The nanocarriers also are tiny enough that they can effectively lodge within the microscopically porous surfaces of teeth.

The team’s experiments showed that the nanocarriers protected the enzymes in watery solutions similar to the salivary environment of the mouth, and could be made to come apart, releasing the functional enzymes, in acidic conditions such as cavity-making oral bacteria normally produce. There was no sign of toxicity in initial tests.

The team hopes to translate this work into a useful therapy for disrupting oral biofilms, and can see that the technology may have many other applications.

“Cancer cells, for example, often create an acidic conditions around tumors, so in principle we could make similar “smart” nanocarriers to deliver cancer-fighting therapeutic macromolecules selectively around tumors,” Hwang said.

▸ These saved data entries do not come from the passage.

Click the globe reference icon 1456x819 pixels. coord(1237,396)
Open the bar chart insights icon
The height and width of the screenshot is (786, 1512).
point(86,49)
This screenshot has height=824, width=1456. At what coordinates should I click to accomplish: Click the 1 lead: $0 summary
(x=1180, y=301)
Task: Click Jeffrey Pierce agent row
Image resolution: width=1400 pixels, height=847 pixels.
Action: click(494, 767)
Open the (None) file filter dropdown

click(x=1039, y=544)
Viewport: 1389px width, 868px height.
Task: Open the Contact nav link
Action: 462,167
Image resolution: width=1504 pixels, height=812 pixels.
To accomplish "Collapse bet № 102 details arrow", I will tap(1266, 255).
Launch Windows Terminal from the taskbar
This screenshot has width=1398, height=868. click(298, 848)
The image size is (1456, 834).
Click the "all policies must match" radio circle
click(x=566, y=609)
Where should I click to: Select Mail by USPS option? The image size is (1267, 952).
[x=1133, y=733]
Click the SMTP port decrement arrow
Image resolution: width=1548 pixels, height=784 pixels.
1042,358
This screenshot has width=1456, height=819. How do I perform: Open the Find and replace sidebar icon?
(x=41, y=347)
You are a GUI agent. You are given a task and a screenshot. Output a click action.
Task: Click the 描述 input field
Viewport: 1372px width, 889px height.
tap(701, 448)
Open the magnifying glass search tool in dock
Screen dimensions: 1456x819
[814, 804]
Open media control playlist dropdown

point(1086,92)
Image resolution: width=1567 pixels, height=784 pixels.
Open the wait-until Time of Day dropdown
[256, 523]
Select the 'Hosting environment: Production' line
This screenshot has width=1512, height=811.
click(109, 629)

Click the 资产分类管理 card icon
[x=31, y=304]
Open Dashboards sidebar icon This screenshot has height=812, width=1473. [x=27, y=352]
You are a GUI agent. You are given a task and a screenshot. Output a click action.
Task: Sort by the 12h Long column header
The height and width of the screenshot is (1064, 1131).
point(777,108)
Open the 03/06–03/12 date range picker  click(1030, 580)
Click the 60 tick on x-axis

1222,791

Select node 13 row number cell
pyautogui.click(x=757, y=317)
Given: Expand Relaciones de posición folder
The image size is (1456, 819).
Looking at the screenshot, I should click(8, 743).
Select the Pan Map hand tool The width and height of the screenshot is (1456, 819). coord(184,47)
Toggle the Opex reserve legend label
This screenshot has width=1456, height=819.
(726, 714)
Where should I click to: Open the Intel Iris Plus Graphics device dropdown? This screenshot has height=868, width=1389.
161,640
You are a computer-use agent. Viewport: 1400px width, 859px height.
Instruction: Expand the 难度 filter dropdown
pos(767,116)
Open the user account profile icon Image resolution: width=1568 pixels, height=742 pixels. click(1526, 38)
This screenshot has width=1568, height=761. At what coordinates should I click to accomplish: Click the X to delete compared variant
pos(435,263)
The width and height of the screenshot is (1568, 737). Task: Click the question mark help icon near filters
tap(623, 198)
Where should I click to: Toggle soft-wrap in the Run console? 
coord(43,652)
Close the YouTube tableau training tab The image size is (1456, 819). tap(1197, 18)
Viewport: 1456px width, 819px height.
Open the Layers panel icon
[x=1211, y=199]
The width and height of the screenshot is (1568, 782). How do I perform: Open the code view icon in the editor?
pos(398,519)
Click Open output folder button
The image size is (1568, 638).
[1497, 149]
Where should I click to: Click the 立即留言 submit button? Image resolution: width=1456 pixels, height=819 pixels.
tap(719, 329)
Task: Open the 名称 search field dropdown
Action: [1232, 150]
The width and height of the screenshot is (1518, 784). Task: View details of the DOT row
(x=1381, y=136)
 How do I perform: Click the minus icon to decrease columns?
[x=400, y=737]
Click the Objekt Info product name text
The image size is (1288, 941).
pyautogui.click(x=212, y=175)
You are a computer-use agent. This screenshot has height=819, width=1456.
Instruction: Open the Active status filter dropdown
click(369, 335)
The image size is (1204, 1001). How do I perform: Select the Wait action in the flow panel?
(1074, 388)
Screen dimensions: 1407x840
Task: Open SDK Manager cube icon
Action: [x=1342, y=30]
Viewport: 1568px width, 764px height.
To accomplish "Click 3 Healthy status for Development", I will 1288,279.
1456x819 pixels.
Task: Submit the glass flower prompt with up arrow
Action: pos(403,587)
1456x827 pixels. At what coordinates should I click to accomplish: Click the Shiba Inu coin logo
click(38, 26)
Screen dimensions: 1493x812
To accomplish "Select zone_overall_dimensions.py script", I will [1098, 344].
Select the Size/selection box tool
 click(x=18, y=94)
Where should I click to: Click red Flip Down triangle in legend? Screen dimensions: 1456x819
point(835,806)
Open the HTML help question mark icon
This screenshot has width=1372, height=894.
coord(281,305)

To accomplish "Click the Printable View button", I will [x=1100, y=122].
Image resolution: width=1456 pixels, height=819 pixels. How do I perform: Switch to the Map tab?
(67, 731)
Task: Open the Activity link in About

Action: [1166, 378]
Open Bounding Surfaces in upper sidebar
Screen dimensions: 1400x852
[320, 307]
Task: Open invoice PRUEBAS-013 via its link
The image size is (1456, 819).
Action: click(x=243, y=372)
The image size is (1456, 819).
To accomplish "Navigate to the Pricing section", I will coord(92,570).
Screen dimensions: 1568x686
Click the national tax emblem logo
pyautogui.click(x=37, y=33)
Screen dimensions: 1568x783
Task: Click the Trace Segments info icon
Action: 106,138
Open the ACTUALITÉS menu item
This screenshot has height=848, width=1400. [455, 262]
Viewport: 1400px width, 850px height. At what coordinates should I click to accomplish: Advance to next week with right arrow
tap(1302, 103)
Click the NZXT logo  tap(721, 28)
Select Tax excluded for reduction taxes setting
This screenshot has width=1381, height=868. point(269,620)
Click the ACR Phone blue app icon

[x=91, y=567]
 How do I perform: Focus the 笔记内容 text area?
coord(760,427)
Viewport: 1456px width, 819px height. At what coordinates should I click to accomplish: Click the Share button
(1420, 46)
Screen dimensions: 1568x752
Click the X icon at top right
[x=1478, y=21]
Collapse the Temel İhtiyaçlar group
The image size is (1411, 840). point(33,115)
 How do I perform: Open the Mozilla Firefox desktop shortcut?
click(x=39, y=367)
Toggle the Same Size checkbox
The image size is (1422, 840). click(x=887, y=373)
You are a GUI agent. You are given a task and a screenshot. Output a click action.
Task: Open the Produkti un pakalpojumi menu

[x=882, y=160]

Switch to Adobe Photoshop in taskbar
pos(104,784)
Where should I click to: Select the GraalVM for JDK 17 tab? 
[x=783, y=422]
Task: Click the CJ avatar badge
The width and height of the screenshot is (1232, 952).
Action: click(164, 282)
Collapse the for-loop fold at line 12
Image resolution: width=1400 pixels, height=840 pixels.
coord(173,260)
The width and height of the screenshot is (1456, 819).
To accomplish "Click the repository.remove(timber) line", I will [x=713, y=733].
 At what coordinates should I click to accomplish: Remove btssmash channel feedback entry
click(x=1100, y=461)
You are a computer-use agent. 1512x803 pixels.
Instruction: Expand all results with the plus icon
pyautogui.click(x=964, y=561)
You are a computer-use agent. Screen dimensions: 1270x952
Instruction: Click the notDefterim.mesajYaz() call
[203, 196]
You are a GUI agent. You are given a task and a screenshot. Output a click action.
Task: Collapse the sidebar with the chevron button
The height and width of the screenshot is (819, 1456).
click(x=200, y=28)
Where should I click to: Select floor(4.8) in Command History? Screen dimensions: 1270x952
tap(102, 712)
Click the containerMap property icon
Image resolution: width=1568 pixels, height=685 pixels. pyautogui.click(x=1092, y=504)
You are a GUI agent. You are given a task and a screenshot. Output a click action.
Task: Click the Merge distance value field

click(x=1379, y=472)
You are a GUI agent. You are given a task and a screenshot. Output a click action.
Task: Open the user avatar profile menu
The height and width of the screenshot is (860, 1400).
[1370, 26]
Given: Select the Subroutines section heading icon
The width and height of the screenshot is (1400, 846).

Nanocarriers that take therapeutic molecules across the blood-brain barrier to treat neurodegenerative disorders would be another potential application, he added.

“We are actively looking for collaborators in other research fields, because we believe our nanocarrier technology has virtually unlimited potential,” Hwang said.

Hwang and his colleagues have applied for a patent for their nanocarrier technology.

The research was supported by the National Institute of Dental and Craniofacial Research (DE032162 and DE032343) and by the National Science Foundation (BMAT-2321384).